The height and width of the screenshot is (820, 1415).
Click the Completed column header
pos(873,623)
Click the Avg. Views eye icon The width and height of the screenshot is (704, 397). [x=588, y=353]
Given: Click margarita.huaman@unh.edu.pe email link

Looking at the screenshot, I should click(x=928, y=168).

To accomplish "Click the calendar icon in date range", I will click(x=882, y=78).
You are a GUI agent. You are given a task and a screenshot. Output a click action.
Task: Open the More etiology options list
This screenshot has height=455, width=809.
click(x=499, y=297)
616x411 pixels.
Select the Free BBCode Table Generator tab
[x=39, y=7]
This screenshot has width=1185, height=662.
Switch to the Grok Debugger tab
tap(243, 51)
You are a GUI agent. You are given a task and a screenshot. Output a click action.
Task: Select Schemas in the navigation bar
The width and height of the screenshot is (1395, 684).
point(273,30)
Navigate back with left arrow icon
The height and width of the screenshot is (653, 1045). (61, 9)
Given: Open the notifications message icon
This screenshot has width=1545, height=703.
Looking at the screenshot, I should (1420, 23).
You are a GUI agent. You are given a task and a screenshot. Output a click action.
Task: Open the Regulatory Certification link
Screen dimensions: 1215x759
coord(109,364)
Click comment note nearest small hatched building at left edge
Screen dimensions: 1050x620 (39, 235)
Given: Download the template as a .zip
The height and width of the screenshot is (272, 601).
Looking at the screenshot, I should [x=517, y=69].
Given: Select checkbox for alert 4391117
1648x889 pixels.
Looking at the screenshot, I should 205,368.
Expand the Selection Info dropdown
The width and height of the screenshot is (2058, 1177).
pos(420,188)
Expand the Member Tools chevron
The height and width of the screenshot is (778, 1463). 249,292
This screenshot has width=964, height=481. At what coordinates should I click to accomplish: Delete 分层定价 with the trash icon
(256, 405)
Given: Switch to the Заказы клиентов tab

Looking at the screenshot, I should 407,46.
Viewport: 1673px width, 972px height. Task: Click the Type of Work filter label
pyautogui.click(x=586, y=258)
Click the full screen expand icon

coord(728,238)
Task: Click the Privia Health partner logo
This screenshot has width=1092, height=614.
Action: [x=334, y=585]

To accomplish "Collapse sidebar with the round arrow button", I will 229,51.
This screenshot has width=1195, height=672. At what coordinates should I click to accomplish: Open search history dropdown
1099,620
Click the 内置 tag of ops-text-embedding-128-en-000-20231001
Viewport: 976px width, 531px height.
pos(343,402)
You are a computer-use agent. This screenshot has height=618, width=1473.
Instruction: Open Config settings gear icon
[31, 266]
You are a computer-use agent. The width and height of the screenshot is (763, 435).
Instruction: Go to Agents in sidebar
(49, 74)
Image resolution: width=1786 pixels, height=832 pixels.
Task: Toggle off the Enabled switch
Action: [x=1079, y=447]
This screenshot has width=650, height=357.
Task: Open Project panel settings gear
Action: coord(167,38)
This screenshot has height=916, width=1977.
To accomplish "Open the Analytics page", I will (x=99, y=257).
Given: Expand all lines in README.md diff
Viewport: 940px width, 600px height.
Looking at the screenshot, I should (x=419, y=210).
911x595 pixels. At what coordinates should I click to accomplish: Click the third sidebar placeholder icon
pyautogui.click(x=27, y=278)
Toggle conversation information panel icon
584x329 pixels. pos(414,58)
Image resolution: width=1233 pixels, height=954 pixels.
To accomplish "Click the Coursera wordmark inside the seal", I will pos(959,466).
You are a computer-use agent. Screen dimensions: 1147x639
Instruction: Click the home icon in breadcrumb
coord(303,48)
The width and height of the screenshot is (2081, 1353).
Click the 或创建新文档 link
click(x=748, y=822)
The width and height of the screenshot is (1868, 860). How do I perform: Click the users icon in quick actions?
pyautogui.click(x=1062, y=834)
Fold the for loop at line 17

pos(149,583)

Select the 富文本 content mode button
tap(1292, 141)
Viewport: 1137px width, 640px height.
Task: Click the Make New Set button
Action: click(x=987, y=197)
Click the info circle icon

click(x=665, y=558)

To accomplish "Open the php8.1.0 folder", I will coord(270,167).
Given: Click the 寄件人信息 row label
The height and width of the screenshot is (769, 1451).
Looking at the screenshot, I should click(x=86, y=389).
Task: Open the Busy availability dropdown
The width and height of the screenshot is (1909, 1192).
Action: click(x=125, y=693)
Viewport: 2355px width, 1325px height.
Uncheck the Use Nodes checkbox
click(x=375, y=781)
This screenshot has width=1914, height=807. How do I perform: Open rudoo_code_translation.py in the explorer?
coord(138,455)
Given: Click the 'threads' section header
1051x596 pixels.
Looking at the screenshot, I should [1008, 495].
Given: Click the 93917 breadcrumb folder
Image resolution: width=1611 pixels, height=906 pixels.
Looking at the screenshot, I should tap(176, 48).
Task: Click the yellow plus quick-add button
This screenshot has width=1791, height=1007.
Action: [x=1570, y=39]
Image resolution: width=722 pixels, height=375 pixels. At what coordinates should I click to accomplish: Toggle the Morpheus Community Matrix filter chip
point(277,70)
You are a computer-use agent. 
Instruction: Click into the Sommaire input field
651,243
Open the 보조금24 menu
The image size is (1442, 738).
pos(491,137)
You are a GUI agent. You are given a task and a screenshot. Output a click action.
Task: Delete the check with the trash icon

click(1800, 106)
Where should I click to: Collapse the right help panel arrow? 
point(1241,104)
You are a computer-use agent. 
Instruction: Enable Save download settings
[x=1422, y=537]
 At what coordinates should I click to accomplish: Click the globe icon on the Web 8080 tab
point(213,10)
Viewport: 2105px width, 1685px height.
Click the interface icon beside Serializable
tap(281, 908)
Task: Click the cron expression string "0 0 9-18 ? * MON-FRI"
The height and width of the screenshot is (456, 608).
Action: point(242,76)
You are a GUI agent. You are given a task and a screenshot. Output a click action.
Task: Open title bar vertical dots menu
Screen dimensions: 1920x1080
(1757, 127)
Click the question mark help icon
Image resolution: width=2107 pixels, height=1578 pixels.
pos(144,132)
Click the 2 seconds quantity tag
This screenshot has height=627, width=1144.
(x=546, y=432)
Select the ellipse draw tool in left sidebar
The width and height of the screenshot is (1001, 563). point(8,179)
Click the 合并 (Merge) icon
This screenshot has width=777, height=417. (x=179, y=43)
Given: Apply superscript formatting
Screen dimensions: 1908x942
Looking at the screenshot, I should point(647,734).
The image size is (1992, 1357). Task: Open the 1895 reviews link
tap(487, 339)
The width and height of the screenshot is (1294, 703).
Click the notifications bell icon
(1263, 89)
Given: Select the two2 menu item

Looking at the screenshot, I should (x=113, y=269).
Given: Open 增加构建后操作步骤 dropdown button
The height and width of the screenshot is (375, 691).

• **Exercise prompt**
Only lines with the word "will" are needed. Copy them from the preceding records.

• **Written answer**
To accomplish "Click the calendar icon in date range", I will click(x=882, y=78).
To accomplish "Collapse sidebar with the round arrow button", I will 229,51.
To accomplish "Open the Analytics page", I will (x=99, y=257).
To accomplish "Click the Coursera wordmark inside the seal", I will pos(959,466).
To accomplish "Open the php8.1.0 folder", I will coord(270,167).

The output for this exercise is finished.